From the listing below, give again exactly the lines from the line with "The image size" to the line with "You are a computer-use", ends included, without any pictures.

Supplied records:

········

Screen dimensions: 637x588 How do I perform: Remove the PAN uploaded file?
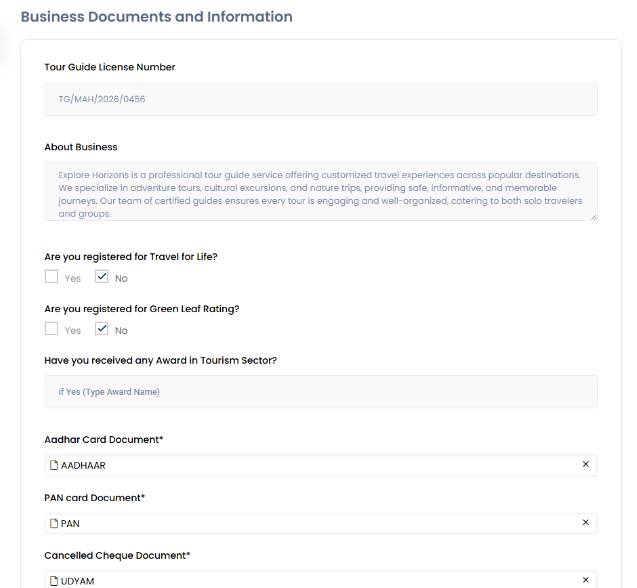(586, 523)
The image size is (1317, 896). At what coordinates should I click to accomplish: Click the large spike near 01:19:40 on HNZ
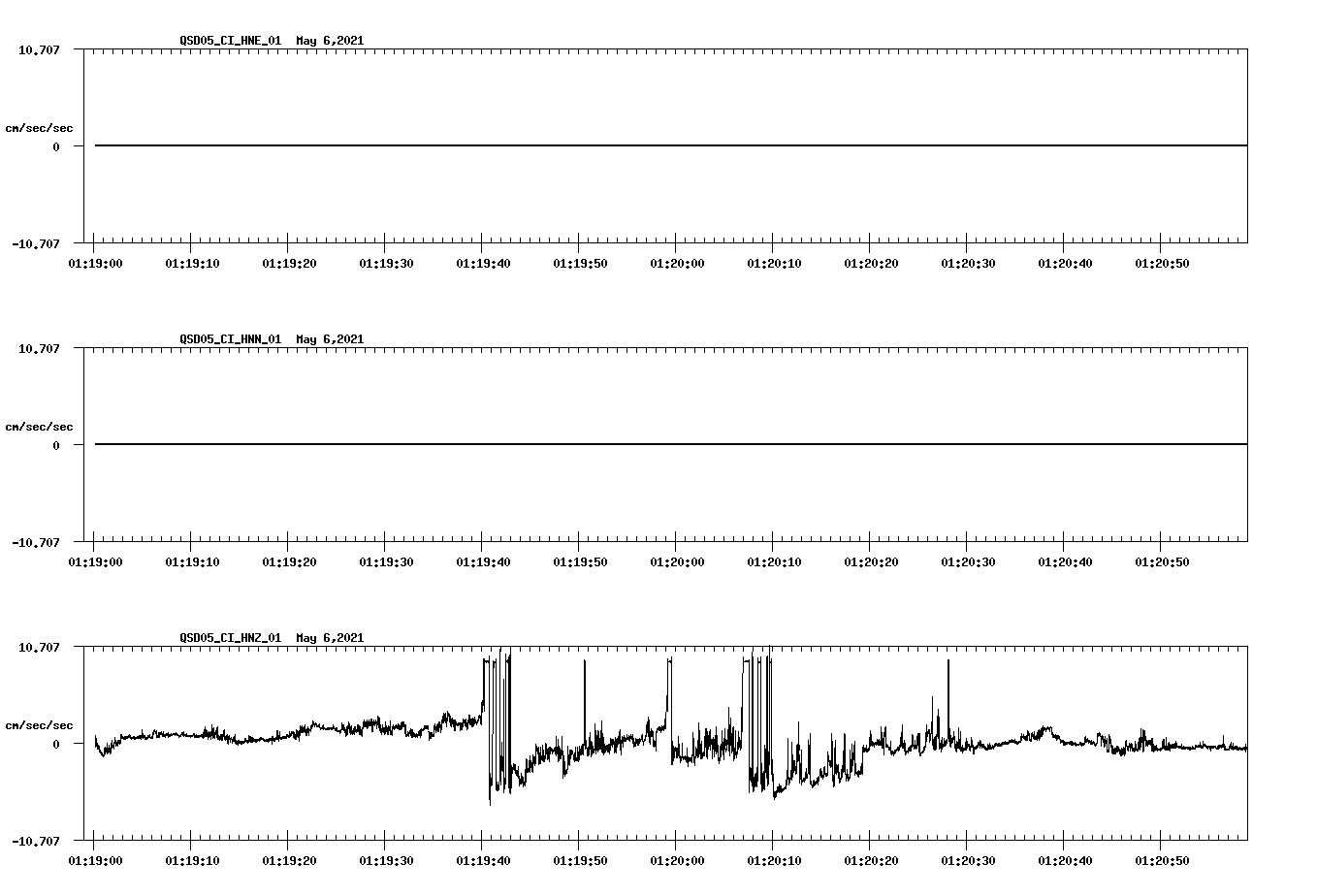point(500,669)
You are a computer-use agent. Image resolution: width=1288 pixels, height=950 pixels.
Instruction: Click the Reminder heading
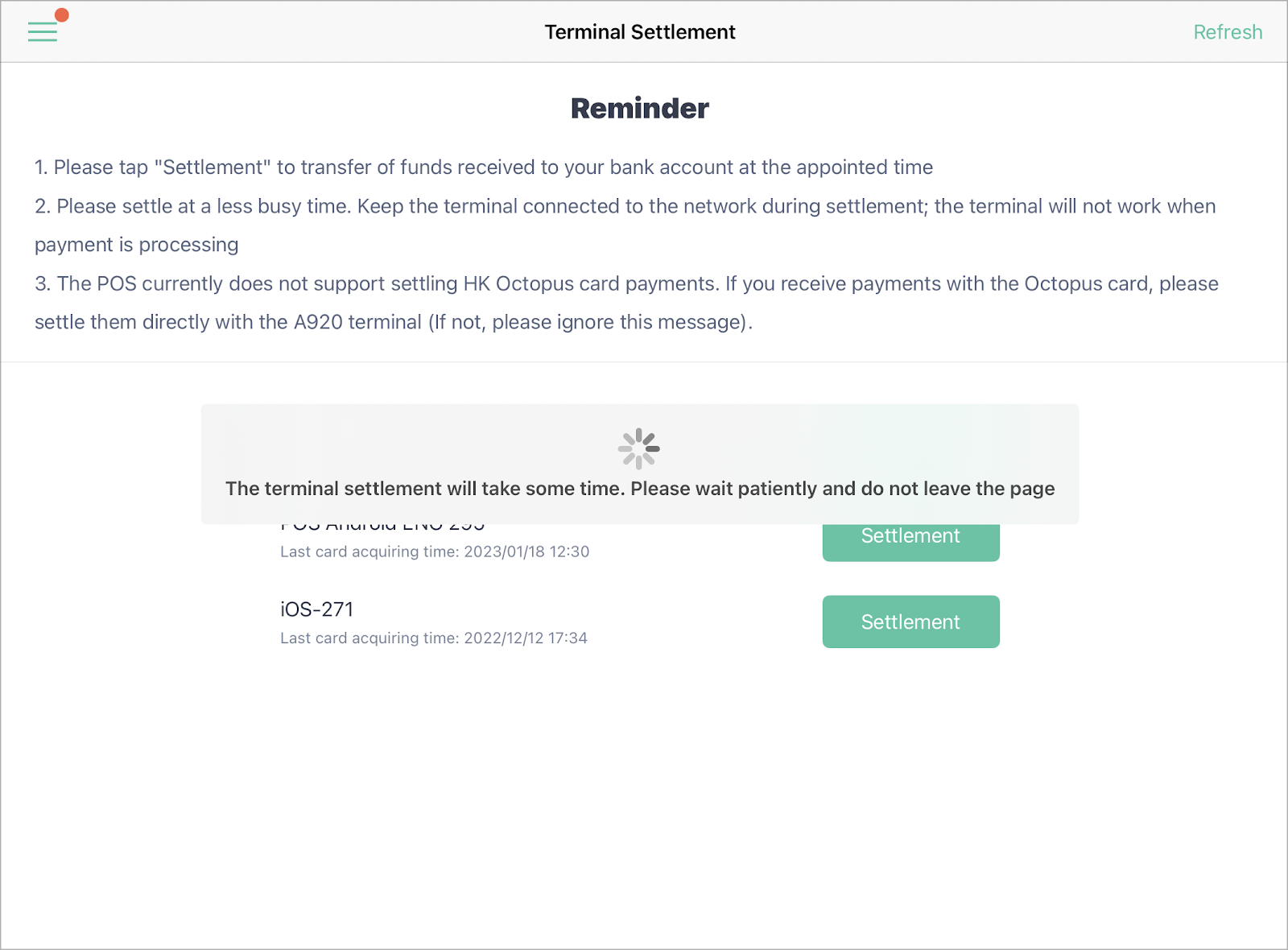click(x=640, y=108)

········

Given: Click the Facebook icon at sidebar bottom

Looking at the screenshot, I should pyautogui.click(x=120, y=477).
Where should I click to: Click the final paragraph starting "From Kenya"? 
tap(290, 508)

········

Exercise result:
The image size is (1317, 896). At what coordinates should I click to accomplish: Click the large spike near 01:19:40 on HNZ
point(500,669)
You are a computer-use agent. Image resolution: width=1288 pixels, height=950 pixels.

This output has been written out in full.